--- START DOCUMENT EXTRACT ---
Two-year-old pacers Captain Albano and Geocentric will head to their respective Breeders Crown finals on Friday, Oct. 27 at Harrah’s Hoosier Park in a similar position. Each was made a 4-5 morning-line favourite to bring back a trophy.
Captain Albano, a colt trained by Noel Daley, has seven wins and a second in eight starts this season. The filly Geocentric is unbeaten in nine races for trainer Brian Brown.
Last week, Captain Albano won his Breeders Crown elimination by 3-1/2 lengths for driver Todd McCarthy. He brings a six-race win streak to the final, where he will leave from post two. Better Is Nice, who won his elim, is the 5-1 second choice, starting from post three with Andy McCarthy in the sulky for trainer Tony Alagna. The other elimination winner, Storm Shadow, is 6-1 from post four with Bob McClure driving for Ian Moore.
--- END DOCUMENT EXTRACT ---
--- START DATASET CONTENT ---
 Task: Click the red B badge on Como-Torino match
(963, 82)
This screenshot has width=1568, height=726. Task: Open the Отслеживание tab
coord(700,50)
--- END DATASET CONTENT ---
# [REQUIRED TASK 1]
Name every trainer mentioned in the Breeders Crown article.
# [REQUIRED TASK 2]
Answer the following from the Breeders Crown article:
(a) On what date are the finals to be held?
(b) In how many races is Geocentric unbeaten?
(c) From which post will Storm Shadow start?
# [REQUIRED TASK 3]
Proceed with the Breeders Crown article, picking up after its final sentence.

# [EXERCISE RESULT 1]
Noel Daley, Brian Brown, Tony Alagna, Ian Moore

# [EXERCISE RESULT 2]
(a) Friday, Oct. 27
(b) Nine
(c) Post four

# [EXERCISE RESULT 3]
Captain Albano’s wins include the Pennsylvania Sire Stakes championship and divisions of the Bluegrass and International Stallion stakes. The son of Captaintreacherous-Angelou is the fastest two-year-old male pacer of the season, with a mark of 1:49.2. Purchased for $150,000 at the Standardbred Horse Sale, he’s earned $288,180.
“The only time he ever got beat, I missed a week with him because he’d been sick,” said Daley. “The thing with him, there’s been no bottom to him. I think he’s got a big heart and a big set of lungs. He comes back in every time he’s raced with like a yawn, like he hasn’t even been around.
“I think he’s a lot better than even I thought he was. I think people have sort of underrated him a little bit because he’s tripped out in all those wins. In Pennsylvania, every week he went around, someone wanted to go a quick mile in front of him. So, we haven’t had to put him on the front end since his first start.
“Right now, he’s the one they’ve all got to beat. It’s a competitive lot; there’s half a dozen of them that are going to think they’re a shot in there. We’ll just see how it works out, but I think he can do the work, too, if he has to. It will be a good race.”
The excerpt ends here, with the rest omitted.